George Thorogood Explains Why He Plays So Fast

By , Contributor

George Thorogood and the Destroyers are best known for the 1982 hit “Bad to the Bone,” but they have toured and recorded constantly throughout their long career. They have played with blues legends Muddy Waters and Howlin’ Wolf, and have opened for the Rolling Stones.

Now they’re released their 15th studio album, 2120 South Michigan Avenue, which was the address of Chess Records. I recently had a chance to talk to George about the beginnings of his career and his roots in the Brandywine Valley, just south of Philadelphia.

George, I’m talking to you from Chadds Ford, PA, just up highway 202 from Wilmington. Do you ever go back to Wilmington?

I used to play sets at the Chadds Ford Tavern, where they would pass the hat… I used to do pretty well.

 I mention Wilmington because I’d like to take you back to some of your early experiences with music. You have a lot in common with Eric Clapton, and I’m wondering if you ever had an experience like the one Eric describes in his autobiography. He says that one day when he was listening to a Robert Johnson record that building on Robert Johnson’s legacy would be his life’s work? Did you ever have an experience like that when you were listening to the radio or listening to a record in Wilmington?

I had it in mind when I was a teenager… I was listening to music and all of a sudden I said “I want to be a guitar player.”  Then I saw John Hammond in Greenwich Village… The thing is, he was successful doing something that wasn’t huge, like Led Zeppelin was at the time. But he was successful doing it.

Did you ever have friends who said something like, ‘You gotta listen to this guy with the funny name--Muddy Waters?

No, I would say that I just drifted into it. I remember [tv variety show] Shindig... in...1965.  I was listening to The Rolling Stones and they came out and said that these were their idols.  It was like delta music with electric guitars. So I thought, “I gotta pay attention to Muddy Waters.”

Speaking of great blues artists, you know that somebody recently discovered a new photograph of Robert Johnson.

I don’t care about that. You’re not supposed to know what Robert Johnson looks like.  I talked to Robert Lockwood, who had known him. He met a guy who was an artist, one of those guys that the police use to draw sketches of criminals. And he wanted Lockwood to help him make a sketch of Robert Johnson. But Lockwood refused to do it, and I thought that was cool. It doesn’t matter what Robert Johnson looked like.

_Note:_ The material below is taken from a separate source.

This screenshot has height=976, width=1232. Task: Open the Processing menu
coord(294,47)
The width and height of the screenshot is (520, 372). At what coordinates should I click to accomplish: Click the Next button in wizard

Did you listen to WMMR in Philadelphia?

No, I stopped listening to the radio in 1967 or 68.

So when you were listening to music, it was on records or live in clubs?

Yeah.

You’ve opened for Howlin’ Wolf, who was born in West Point, MS, right on the edge of the delta. I like to say that Howlin’ Wolf is sort of a test for white people. If white people can appreciate the power and drive of Howlin’ Wolf, then they can appreciate the blues.

Muddy Water said one time that if it weren't for the blues, there wouldn’t be a Muddy Waters. And if there wasn’t a Howlin Wolf, there wouldn’t be a blues.

The other day I listened to your version of “Who Do You Love” and then I listened to Bo Diddley’s version, and I noticed that you play it a lot faster than he does. Is that difference just the difference between two generations of guitar players?

It’s a faster generation now. Everything is faster now. If you watch a movie like The Matrix and then watch something like The Grapes of Wrath  you notice that The Matrix is a lot faster. Everything is faster.

You use the address of Chess Records in Chicago as the title for your new album, How would you sum up the meaning of fifties music for the twenty-first century?

The big thing was that when rock and roll hit, it was the first statement for young people. Prior to that, if you were under 18, you were an afterthought. What Chuck Berry had an eye for was the teenage market, so he wrote lyrics that had something to do with kids. And then Brian Wilson and Bob Dylan did that. They took a cue from Chuck Berry. 

So what does the future hold for George Thorogood and the Destroyers? Are you going to make another record? Are you going to be touring?

I’d like to have a return engagement in Chadds Ford!